_Problem_
From the entries below, reproduce exactly the line containing "Switch to the Scope", the line containing "Open the property", and every line in between, with nothing added.

_Records shown_
-=-=-

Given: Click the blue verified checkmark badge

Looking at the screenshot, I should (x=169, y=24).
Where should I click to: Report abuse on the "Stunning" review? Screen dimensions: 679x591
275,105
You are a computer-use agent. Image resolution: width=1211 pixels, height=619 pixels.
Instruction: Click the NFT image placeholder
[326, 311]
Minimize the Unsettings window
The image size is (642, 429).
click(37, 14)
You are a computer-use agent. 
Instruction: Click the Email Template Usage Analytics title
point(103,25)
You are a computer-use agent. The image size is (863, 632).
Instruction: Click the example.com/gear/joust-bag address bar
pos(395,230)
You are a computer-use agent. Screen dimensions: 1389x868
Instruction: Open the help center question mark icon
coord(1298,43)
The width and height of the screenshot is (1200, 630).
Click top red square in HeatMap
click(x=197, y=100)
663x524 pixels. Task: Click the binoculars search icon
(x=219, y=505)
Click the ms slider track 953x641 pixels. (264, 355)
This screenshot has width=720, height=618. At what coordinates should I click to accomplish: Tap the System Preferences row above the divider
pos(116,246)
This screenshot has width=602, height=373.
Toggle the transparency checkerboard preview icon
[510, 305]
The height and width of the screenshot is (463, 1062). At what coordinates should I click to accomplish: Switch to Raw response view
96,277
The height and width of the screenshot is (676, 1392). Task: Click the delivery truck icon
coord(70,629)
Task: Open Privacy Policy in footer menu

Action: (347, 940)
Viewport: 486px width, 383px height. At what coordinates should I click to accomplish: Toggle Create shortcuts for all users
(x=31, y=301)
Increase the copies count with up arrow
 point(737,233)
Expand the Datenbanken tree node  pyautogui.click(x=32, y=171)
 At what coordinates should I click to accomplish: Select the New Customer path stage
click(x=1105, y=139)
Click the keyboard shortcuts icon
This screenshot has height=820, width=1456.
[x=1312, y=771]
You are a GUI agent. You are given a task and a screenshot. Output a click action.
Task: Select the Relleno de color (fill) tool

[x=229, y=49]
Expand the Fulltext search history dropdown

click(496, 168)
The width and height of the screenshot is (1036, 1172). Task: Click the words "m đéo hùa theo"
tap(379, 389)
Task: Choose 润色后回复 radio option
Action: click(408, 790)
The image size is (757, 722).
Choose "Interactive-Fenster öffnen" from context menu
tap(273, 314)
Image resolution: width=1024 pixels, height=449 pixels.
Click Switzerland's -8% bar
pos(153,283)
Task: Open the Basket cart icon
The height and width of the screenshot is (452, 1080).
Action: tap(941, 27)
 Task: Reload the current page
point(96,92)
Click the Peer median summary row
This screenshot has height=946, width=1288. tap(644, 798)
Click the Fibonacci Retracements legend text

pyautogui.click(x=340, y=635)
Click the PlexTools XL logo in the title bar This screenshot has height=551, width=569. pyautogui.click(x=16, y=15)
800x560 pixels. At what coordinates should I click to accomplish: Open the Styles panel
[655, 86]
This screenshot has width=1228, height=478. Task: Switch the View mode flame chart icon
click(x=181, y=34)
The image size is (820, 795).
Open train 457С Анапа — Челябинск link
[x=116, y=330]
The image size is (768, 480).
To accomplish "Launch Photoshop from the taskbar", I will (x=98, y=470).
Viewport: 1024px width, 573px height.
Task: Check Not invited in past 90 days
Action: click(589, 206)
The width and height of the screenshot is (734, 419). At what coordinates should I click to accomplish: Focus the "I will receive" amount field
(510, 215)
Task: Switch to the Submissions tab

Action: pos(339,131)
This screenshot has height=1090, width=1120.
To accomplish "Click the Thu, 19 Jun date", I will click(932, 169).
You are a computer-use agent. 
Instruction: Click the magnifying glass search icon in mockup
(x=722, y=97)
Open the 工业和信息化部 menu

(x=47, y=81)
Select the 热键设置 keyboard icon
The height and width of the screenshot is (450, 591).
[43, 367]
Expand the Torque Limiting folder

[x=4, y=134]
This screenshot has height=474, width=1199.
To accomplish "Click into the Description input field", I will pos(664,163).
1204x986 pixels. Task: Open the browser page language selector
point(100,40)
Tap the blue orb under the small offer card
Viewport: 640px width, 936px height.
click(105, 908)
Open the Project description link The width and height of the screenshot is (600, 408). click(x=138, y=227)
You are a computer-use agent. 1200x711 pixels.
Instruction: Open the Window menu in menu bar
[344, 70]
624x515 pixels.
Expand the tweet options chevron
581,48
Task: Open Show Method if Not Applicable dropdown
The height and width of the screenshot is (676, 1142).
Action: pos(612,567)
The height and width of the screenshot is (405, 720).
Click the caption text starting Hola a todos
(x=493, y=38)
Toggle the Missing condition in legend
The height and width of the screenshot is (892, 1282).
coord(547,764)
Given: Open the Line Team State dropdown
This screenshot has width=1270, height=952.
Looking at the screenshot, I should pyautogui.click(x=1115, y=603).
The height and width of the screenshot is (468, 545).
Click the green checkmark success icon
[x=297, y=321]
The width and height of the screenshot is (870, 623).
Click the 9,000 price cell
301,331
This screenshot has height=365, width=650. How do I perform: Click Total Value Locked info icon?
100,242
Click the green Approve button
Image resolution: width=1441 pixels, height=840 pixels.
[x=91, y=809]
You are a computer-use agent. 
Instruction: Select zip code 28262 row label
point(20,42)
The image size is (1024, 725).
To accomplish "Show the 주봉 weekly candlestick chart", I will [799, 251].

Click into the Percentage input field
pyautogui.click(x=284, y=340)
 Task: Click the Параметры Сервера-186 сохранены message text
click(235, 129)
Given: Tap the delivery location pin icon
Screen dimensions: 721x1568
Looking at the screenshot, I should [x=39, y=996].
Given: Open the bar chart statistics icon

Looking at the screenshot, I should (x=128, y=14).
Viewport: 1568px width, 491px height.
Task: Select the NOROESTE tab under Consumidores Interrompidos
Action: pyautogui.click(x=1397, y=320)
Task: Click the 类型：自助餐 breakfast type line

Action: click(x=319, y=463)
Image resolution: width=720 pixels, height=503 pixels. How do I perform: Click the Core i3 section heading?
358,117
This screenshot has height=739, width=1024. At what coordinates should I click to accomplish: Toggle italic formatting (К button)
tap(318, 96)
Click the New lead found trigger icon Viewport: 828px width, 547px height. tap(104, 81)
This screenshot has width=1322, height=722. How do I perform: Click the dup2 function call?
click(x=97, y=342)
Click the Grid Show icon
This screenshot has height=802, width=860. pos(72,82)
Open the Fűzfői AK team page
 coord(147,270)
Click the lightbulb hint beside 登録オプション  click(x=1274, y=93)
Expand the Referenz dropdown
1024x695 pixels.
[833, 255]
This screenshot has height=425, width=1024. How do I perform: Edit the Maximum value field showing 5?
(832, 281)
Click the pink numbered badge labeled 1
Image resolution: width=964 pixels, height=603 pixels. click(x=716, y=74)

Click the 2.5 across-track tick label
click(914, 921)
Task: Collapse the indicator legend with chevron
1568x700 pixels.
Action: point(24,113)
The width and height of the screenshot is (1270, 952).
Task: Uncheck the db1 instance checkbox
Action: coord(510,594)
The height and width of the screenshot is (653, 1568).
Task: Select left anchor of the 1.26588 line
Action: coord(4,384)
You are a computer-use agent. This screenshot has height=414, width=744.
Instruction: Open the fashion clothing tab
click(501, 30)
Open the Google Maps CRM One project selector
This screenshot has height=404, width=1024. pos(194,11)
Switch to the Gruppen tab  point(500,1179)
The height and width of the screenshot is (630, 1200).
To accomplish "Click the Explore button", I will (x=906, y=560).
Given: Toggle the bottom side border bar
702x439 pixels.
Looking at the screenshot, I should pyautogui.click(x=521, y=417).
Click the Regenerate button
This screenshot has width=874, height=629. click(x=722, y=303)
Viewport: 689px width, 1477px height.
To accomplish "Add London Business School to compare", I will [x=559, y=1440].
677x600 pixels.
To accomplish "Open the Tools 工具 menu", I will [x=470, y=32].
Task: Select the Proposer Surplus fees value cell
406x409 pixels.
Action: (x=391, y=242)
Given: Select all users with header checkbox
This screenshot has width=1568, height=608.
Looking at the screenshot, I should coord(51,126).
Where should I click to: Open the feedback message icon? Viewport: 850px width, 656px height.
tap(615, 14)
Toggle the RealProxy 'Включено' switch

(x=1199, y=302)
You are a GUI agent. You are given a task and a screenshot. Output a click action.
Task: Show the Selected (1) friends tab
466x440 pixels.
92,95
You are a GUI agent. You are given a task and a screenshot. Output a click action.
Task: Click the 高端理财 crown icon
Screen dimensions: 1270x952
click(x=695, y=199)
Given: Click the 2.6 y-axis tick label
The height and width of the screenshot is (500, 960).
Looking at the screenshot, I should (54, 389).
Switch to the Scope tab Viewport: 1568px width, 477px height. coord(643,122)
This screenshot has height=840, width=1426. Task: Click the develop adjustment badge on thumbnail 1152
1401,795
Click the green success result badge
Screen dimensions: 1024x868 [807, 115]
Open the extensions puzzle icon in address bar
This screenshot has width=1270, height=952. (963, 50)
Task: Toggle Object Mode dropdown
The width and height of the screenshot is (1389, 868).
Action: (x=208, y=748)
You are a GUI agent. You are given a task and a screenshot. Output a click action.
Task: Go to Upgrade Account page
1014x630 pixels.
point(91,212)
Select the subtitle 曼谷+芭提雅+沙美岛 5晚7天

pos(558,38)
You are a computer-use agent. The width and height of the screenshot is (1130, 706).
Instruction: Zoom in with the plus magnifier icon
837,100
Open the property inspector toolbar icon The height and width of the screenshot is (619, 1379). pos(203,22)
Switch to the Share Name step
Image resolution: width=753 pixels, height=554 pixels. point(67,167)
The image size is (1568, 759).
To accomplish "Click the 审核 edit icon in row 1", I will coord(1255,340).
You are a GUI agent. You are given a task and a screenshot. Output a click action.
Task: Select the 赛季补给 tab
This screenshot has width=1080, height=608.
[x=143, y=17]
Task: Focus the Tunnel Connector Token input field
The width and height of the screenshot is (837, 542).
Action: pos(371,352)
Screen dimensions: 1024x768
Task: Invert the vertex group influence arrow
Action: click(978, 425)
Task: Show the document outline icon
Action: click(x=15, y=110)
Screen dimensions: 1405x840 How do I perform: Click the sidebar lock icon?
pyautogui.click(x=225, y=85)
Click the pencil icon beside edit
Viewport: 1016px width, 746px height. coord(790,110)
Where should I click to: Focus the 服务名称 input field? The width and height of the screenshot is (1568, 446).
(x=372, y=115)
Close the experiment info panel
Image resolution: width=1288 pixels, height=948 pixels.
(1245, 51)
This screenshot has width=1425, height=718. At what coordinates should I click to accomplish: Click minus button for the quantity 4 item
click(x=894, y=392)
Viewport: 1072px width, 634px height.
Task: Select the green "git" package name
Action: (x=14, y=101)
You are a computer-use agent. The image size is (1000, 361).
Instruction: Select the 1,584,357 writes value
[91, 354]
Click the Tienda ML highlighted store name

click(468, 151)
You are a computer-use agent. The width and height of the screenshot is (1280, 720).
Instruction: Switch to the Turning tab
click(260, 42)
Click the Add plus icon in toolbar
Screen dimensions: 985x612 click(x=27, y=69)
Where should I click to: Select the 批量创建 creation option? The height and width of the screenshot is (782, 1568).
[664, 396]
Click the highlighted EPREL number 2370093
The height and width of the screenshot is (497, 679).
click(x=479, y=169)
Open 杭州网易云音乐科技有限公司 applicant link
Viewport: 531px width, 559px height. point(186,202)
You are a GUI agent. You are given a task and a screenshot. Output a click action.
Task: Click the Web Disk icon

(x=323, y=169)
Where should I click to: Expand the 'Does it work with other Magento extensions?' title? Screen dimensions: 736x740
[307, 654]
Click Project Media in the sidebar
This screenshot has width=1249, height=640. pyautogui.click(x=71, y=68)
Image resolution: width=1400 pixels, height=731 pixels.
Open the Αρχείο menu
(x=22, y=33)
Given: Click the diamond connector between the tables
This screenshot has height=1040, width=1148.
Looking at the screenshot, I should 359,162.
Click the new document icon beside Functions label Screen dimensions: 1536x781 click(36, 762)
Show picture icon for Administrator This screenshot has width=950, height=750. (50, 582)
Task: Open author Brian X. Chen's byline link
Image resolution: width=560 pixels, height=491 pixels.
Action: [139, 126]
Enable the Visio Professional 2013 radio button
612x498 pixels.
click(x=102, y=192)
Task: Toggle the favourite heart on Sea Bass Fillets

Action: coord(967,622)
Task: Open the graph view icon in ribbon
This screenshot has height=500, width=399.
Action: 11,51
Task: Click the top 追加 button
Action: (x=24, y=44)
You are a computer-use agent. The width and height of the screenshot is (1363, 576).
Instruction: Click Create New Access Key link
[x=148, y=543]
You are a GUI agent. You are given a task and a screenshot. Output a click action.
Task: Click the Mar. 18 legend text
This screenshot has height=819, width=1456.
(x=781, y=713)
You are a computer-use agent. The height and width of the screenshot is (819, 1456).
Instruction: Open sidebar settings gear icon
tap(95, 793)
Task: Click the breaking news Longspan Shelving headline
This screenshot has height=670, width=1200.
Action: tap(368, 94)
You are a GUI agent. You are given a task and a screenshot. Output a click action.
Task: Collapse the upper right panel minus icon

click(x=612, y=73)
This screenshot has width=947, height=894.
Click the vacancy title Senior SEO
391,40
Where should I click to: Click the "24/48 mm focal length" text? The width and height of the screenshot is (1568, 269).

-=-=-

_Final answer_
Switch to the Scope tab Viewport: 1568px width, 477px height. coord(643,122)
This screenshot has height=840, width=1426. Task: Click the develop adjustment badge on thumbnail 1152
1401,795
Click the green success result badge
Screen dimensions: 1024x868 [807, 115]
Open the extensions puzzle icon in address bar
This screenshot has width=1270, height=952. (963, 50)
Task: Toggle Object Mode dropdown
The width and height of the screenshot is (1389, 868).
Action: (x=208, y=748)
You are a GUI agent. You are given a task and a screenshot. Output a click action.
Task: Go to Upgrade Account page
1014x630 pixels.
point(91,212)
Select the subtitle 曼谷+芭提雅+沙美岛 5晚7天

pos(558,38)
You are a computer-use agent. The width and height of the screenshot is (1130, 706).
Instruction: Zoom in with the plus magnifier icon
837,100
Open the property inspector toolbar icon The height and width of the screenshot is (619, 1379). pos(203,22)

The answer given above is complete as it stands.